According to the piece on Robyn Archer's show, which two landmark maquettes does Archer admit she has mislaid?

*PROVIDED TEXT*:
----
If you’ve ever wondered how to do a decent imitation of Dean Martin, I have the secret. I learnt it from Robyn Archer in her new show, Picaresque.
It had been at least a couple of decades since I’d seen Archer perform. In the interim I’d read her essays, heard her lectures and interviewed her several times on The Music Show, either about arts policy, in her capacity as a festival director in Canberra and Tasmania, Adelaide and Melbourne, or about her abiding passion, the writers and composers of the Weimar Republic. The Archer of A Star Is Torn and The Pack of Women had gradually been replaced in my memory by Archer the public intellectual. So it was a jolt to see her once more treading the boards at last month’s Adelaide Festival, and performing from a repertoire that embraced opera, national anthems, hymn tunes, James Bond songs, Jacques Brel and Mary Schneider.
Robyn Archer is a hoarder. She says she isn’t, but there can be little doubt. The entrance to the banquet room at the Adelaide Festival Theatre was festooned with vast collages of boarding passes, baggage tags and Do Not Disturb signs from a hundred hotel doors. They were not props, but evidence, retained by Archer, of forty-two years of international travel.
You enter the venue itself, and the room is a maze of cardboard buildings, further mementos from Archer’s journeys. There are maquettes of the Eiffel Tower and the Arc de Triomphe, the Chrysler building and the Empire State, the Tower of Pisa, the Palace of Westminster and the Sydney Opera House. Not the Parthenon, though, which Archer later confesses to having mislaid, together with the Taj Mahal.
----
*DATASET EXTRACT*:

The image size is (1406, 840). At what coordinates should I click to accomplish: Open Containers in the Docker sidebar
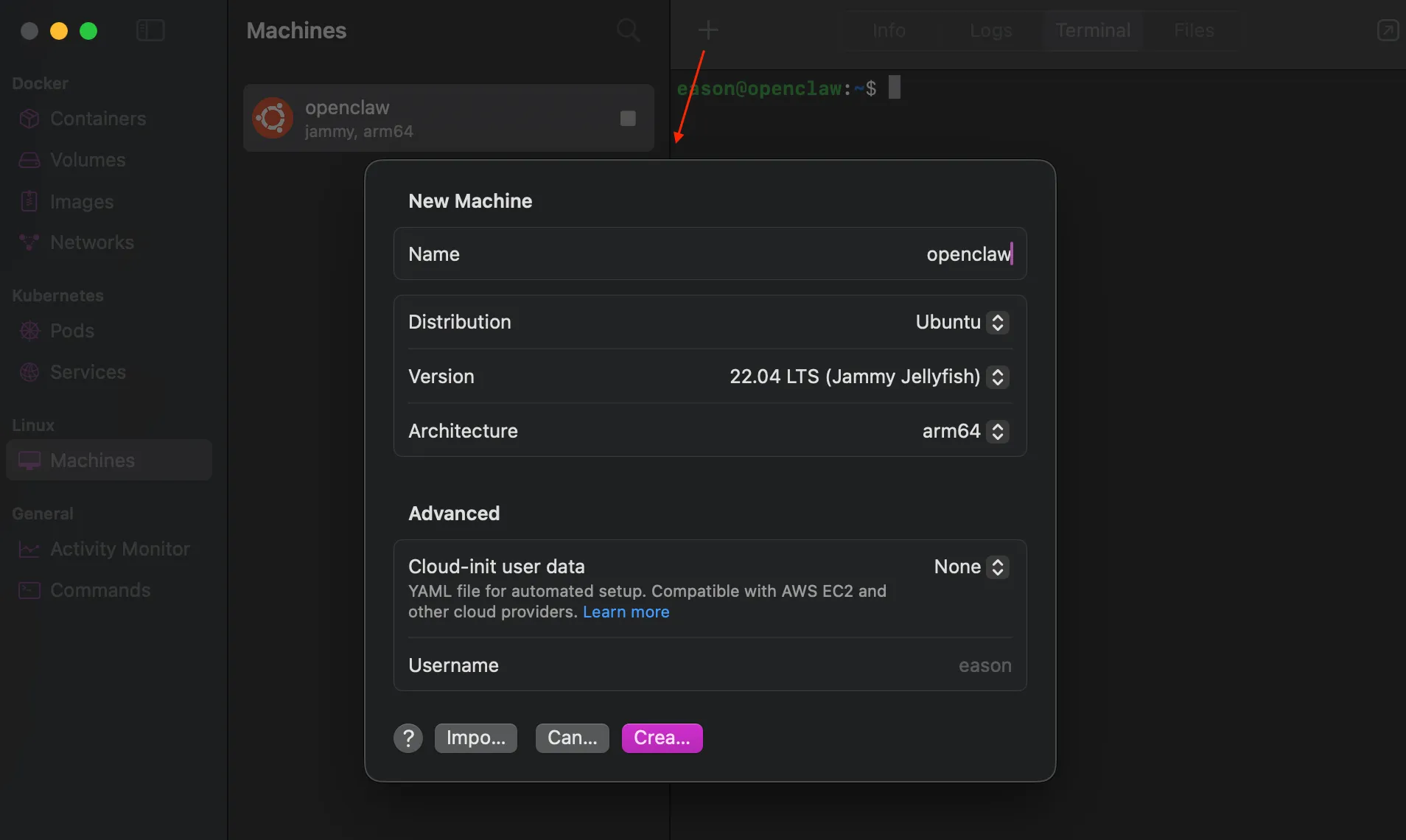pyautogui.click(x=97, y=119)
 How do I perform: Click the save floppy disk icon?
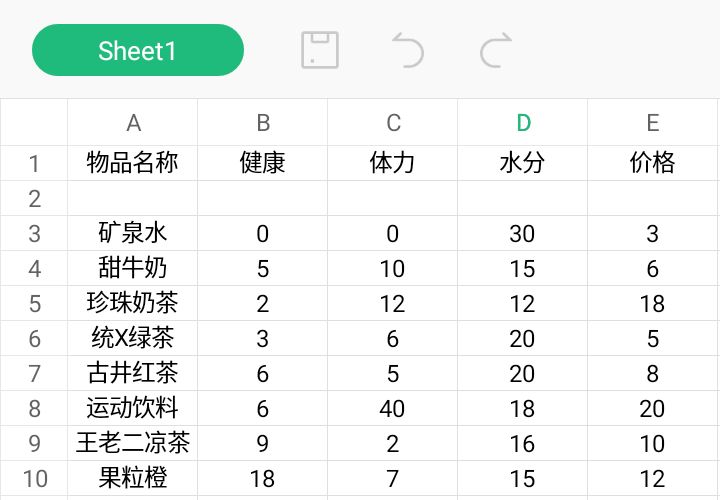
----
*WRITTEN RESPONSE*: The Parthenon and the Taj Mahal.